[EXERCISE TEXT — start]

When a major disaster strikes, every minute matters. Roads may be blocked, buildings damaged, and infrastructure disrupted, yet aid must still reach hospitals and affected communities as quickly as possible.
At this year’s Developer and Technology Summit plenary, Priyanka Tuteja demonstrates how GeoAI can turn post-disaster imagery into operational insight, rapidly mapping roads, assessing damage, generating optimized response routes, and accelerating decision-making.
To illustrate this workflow, Priyanka focuses on a critical response task: delivering medical aid from a helicopter landing zone to two priority locations—a hospital and a relief tent in Westmoreland—while navigating a transportation network disrupted by Hurricane Melissa, a Category 5 storm that swept through Jamaica.
Reconstructing the Road Network from Imagery
With pre-disaster data often unreliable, Priyanka shows how GeoAI allows responders to reconstruct the transportation network directly from post-disaster imagery. She uses a road extraction model from ArcGIS Living Atlas of the World to automatically detect roads from imagery captured after the hurricane. The resulting network reflects the real-world conditions on the ground.
However, detection alone isn’t enough, as responders need to know which roads are usable.
Classifying Road Conditions with a Vision-Language Model
Once roads are extracted, Priyanka uses the Classify Objects Using Deep Learning tool to run the Vision Language Context-Based Classification pretrained model, which categorizes each road segment based on post-disaster conditions:
- Completely blocked
- Major debris
- Minor debris
- Clear
By providing context—specifying that the imagery is from a Category 5 hurricane—the model interprets visual patterns more accurately. Roads classified as blocked or heavily obstructed can then be used as polygon barriers in routing, ensuring that response teams avoid dangerous or impassable routes.
Generating Routes for Rapid Response
With an updated road network in place, Priyanka performs routing analysis starting from the helicopter landing zone, including the hospital and relief tent as stops, to generate optimal routes that bypass blocked roads.
In just minutes, responders move from raw imagery to actionable routing, enabling faster delivery of critical medical aid.
Mapping Debris with a Foundation Model
Removing debris is essential for effective disaster response, helping responders direct equipment, personnel, and aid to the areas that need it most. For this, Priyanka fine-tunes a foundational remote sensing model, Dynamic One-For-All (DOFA), to generate a debris layer.

[EXERCISE TEXT — finish]
[SUPPLIED RECORDS — start]

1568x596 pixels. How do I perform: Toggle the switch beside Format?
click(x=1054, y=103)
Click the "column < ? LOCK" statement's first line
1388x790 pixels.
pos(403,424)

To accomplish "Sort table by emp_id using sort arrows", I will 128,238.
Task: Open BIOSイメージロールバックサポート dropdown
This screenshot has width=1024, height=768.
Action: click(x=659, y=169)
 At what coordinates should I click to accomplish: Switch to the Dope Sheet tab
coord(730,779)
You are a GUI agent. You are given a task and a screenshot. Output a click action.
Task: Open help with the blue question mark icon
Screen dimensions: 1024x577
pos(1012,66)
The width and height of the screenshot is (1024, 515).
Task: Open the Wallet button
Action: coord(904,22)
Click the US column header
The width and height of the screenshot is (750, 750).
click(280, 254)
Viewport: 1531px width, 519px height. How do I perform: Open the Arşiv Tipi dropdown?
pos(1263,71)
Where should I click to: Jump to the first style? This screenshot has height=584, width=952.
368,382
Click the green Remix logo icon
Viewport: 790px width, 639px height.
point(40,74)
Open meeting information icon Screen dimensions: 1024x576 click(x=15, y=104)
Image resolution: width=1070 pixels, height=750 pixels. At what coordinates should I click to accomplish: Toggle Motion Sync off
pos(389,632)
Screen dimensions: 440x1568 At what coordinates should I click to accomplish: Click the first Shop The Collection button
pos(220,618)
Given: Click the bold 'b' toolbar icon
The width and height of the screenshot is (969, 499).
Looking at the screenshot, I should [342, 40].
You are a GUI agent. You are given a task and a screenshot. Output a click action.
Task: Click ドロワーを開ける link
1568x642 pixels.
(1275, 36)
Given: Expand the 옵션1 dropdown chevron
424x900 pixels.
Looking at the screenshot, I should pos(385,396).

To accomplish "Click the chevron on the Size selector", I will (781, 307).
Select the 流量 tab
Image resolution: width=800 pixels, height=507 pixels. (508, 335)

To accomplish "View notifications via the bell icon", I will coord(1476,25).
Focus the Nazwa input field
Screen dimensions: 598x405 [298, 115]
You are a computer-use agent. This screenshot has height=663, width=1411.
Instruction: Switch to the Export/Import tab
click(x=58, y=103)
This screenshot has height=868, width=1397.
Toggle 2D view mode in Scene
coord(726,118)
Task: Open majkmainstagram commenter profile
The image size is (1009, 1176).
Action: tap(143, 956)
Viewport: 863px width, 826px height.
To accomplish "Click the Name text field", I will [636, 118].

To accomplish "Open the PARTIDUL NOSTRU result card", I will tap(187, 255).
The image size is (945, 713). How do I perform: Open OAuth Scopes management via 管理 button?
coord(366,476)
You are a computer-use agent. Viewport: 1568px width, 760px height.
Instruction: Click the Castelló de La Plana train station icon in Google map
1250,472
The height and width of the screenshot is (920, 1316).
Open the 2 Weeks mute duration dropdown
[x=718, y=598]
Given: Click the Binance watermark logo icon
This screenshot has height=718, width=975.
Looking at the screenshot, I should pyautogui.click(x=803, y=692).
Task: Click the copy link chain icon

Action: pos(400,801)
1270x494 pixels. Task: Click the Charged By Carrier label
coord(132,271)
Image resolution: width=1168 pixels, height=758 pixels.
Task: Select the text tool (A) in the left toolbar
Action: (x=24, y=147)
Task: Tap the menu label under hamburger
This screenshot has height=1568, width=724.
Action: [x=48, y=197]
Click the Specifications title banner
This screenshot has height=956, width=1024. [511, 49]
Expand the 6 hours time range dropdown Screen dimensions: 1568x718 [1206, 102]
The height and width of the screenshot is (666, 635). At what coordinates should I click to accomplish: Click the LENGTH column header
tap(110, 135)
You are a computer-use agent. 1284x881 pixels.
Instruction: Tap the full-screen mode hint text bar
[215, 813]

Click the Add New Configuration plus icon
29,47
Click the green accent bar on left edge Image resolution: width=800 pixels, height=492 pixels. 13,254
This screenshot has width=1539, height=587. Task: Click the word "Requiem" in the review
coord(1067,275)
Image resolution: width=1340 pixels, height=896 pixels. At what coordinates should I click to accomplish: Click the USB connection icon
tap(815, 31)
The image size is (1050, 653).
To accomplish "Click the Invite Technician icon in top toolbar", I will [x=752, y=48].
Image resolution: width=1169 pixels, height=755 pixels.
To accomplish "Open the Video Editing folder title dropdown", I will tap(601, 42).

[SUPPLIED RECORDS — finish]

TASK ITEM —
In the text on GeoAI for disaster response, which four categories does the model use to classify each road segment?

ANSWER SPACE —
Completely blocked, major debris, minor debris, and clear.